'''

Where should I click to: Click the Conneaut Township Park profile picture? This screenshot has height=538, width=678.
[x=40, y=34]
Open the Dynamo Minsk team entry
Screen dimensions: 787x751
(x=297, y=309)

'''

SHORT PROBLEM = Please quote these lines back word for word.

EXERCISE SOLUTION =
Where should I click to: Click the Conneaut Township Park profile picture? This screenshot has height=538, width=678.
[x=40, y=34]
Open the Dynamo Minsk team entry
Screen dimensions: 787x751
(x=297, y=309)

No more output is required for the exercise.